Crockenhill
- Full name: Crockenhill Football Club
- Nickname: The Crocks
- Founded: 1946
- Chairman: Steve Cullen
- Manager: Stuart Webb
- League: Sevenoaks & District League Premier Division
- 2025–26: Kent County League Division Two Central, 10th of 11 (relegated)
| Home colours | Away colours |

= Crockenhill F.C. =

Association football club in England

Crockenhill Football Club is a football club based in the village of Crockenhill near Swanley in Kent, England. Affiliated to the Kent County Football Association, the club are currently members of the and play at Wested Meadow.

==History==
The original Crockenhill Football Club was formed by 1907. After World War I a village club played in the Dartford League during the 1920s. The modern club was established in 1946 as the result of a friendly match on 26 December 1945 between Crockenhill Youth and Mudhole Dynamo. They joined Division One of the Western Section of the Kent County Amateur League in 1946. After winning the division in 1948–49, the club were promoted to the Premier Division. In 1952–53 they were Premier Division runners-up, and won the division the following season. In 1954 the top division was renamed the Senior Division, with the club finishing as runners-up in 1954–55 and winning the title in 1956–57.

In 1959 Crockenhill were founder members of the Aetolian League. They remained members of the league until it merged with the London League to form the Greater London League in 1964, when they were placed in Section B. A fourth-place finish in the league's first season saw them placed in the Premier Division for the 1965–66 season. However, after finishing in the bottom two in 1967–68, the club switched to the Kent League.

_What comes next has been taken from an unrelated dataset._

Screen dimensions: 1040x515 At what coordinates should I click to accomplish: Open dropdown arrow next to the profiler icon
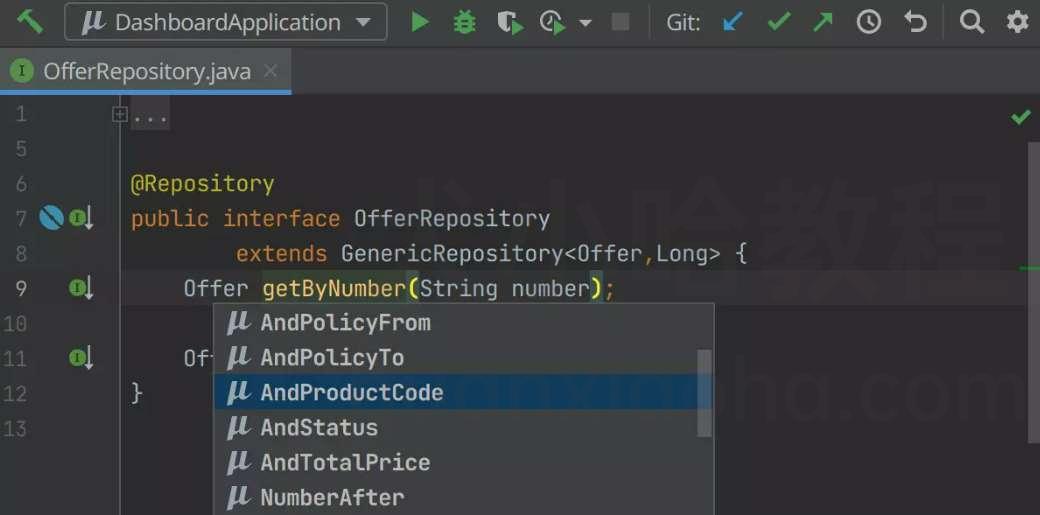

In 1982–83 Crockenhill won the Kent League. They were runners-up in 1986–87, but finished bottom of the league the following season. After several years of finishing near the bottom of the table (and bottom again in 1992–93), they dropped into the Premier Division of the Kent County League at the end of the 1998–99 season due to a lack of floodlights. Their first season in the league saw them finish second-bottom of the division, resulting in relegation to Division One West. However, they won Division One West at the first attempt, earning promotion back to the Premier Division. The club avoided relegation after finishing second-from-bottom of the Premier Division in 2002–03 and went on to win the league in 2003–04. However, they were not promoted back to the Kent League due to as they had not installed floodlights. After finishing eleventh the following season and second-from-bottom in 2005–06, the club finished bottom of the Premier Division in 2006–07 and 2007–08, after which they were relegated to Division One West for a second time.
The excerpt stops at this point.